Durante el trayecto en coche hasta la casa de su amigo, Pedro iba mostrándole lugares emblemáticos del paisaje portugués. Había en su voz un claro orgullo, pero Paula detectaba algo más, algo que le hacía pensar que le suponía cierto conflicto disfrutar de su bello país y eso la intrigó. Claro que lo cierto era que, cuanto más tiempo pasaba con él, más la intrigaba todo lo relacionado con Pedro Alfonso. Cuando se inclinaba sobre ella para señalarle algo interesante por su ventanilla, Paula respiraba hondo para empaparse bien del aroma de su caro perfume y todo en su cuerpo se ponía en tensión, quizá para contener el creciente deseo de tocarlo.


–Ya estamos aquí.


Miguel, al que acompañaba en el asiento del copiloto el corpulento José, llevó el Mercedes hasta unas impresionantes puertas de hierro ante las que había apostados un montón de fotógrafos haciendo guardia con sus sofisticadas cámaras.


–No tienes nada de que preocuparte, meu querida –le dijo Pedro al notar su tensión–. Con un poco de suerte, harán las fotos y luego nos dejarán en paz. Y, si no es así, José se encargará de que lo hagan.

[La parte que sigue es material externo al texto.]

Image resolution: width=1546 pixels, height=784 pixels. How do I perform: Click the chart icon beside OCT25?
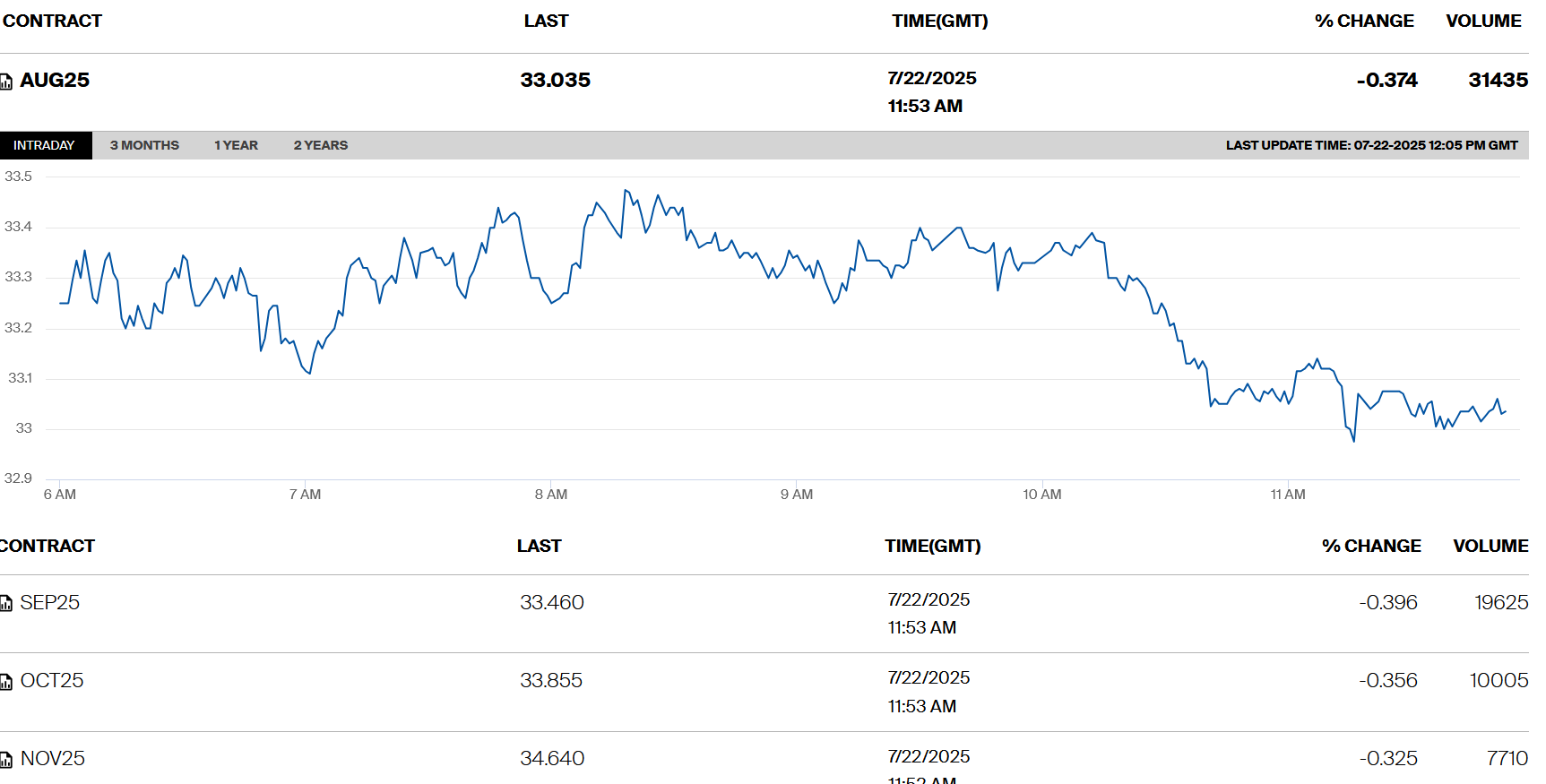(5, 682)
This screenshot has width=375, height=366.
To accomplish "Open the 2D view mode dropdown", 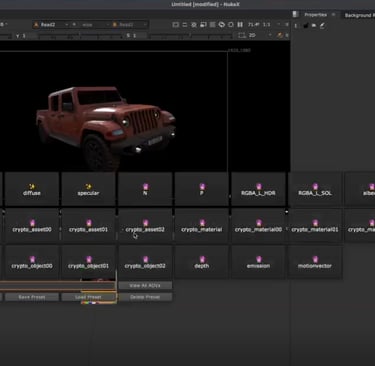I will click(255, 35).
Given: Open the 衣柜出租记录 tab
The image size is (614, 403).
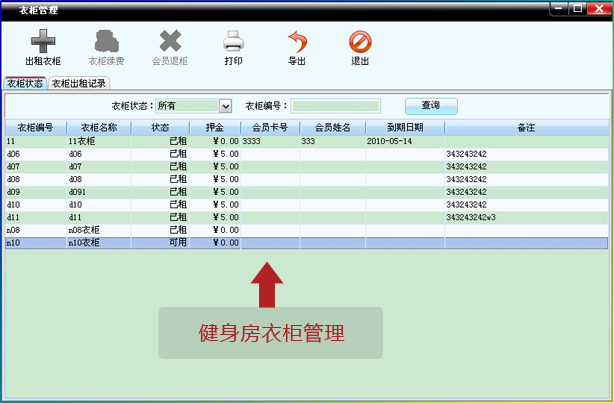Looking at the screenshot, I should click(79, 84).

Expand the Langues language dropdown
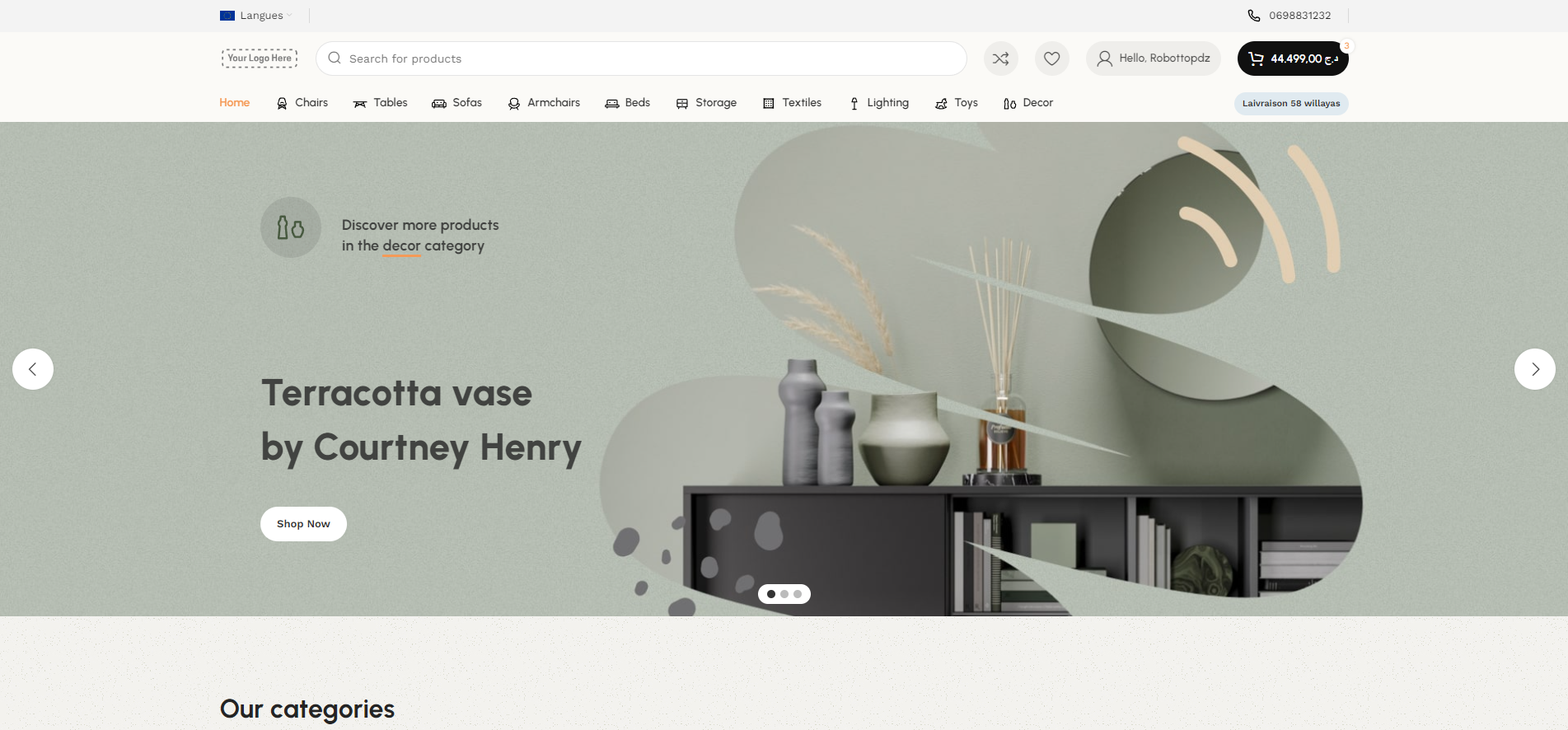pyautogui.click(x=256, y=16)
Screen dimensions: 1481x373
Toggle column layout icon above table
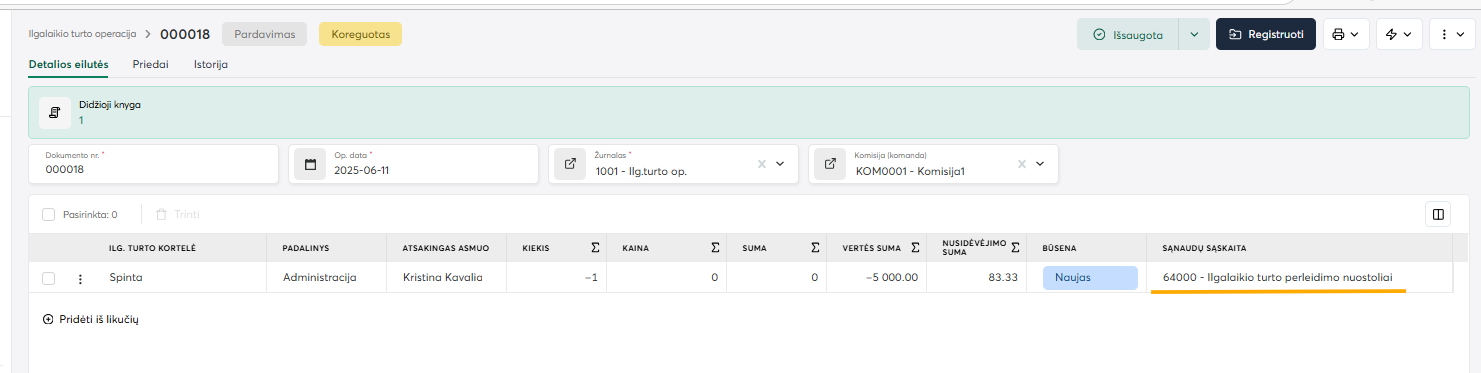point(1438,214)
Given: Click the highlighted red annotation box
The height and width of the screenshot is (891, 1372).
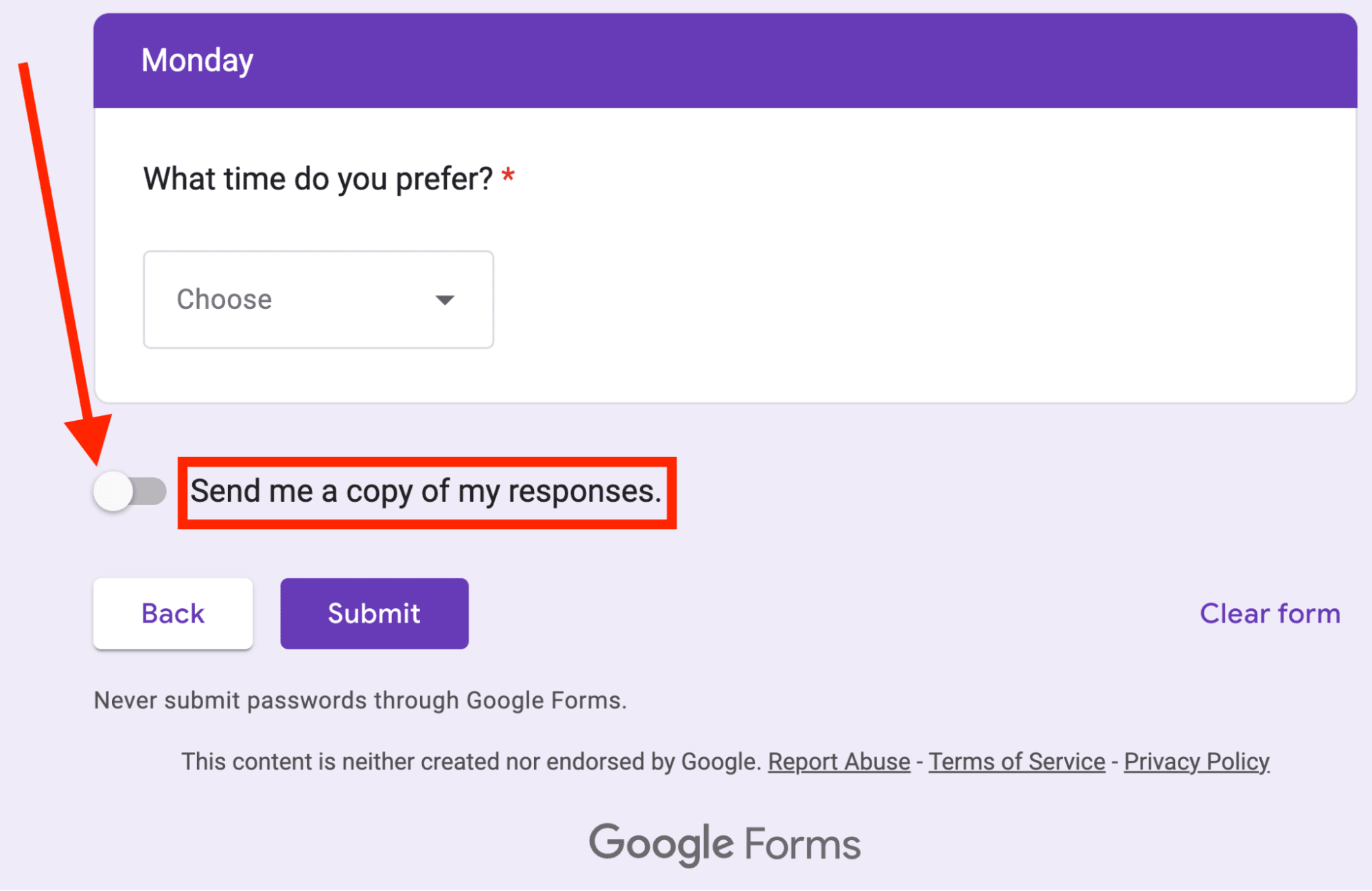Looking at the screenshot, I should coord(427,492).
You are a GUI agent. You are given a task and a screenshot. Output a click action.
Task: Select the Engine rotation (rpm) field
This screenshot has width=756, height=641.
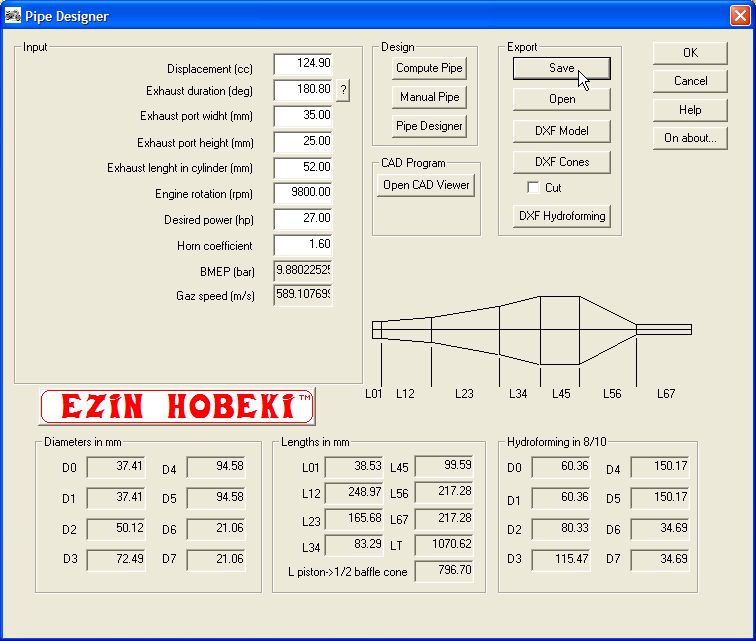tap(302, 193)
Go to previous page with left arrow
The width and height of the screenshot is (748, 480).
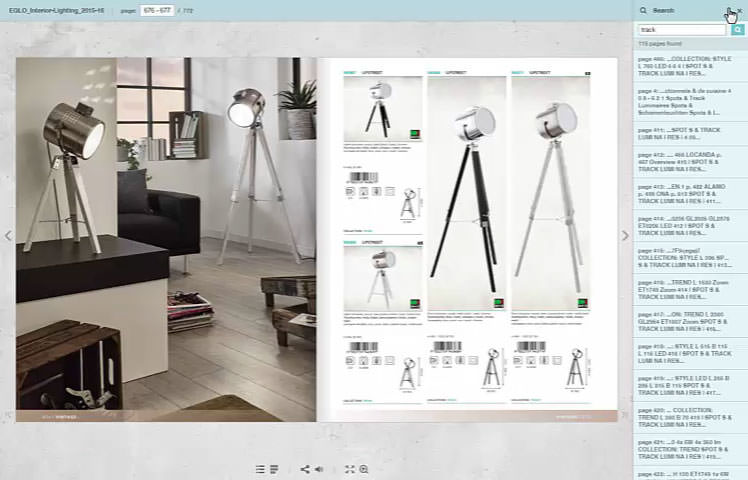[8, 236]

En sus ojos había algo de picardía que hizo que volvieran a temblarle las rodillas, esa vez de placer.


En cuanto el coche se detuvo frente a las puertas, los fotógrafos se abalanzaron sobre el vehículo. José se había bajado del vehículo y, a pesar de las protestas, gritos e incluso empujones de los paparazzi, no tardó en ahuyentar a los que, literalmente, se habían subido encima del capó para intentar retratar a Pedro y a su acompañante.


Con el corazón en un puño, Paula miró por la ventanilla de cristal tintado en el mismo instante en que se disparaba el flash de una cámara que la dejó ciega durante unos segundos.


José se metió en el coche de nuevo y le dio a Miguel la orden de seguir, pues las puertas ya se estaban abriendo para volver a cerrarse apenas hubiera pasado el coche.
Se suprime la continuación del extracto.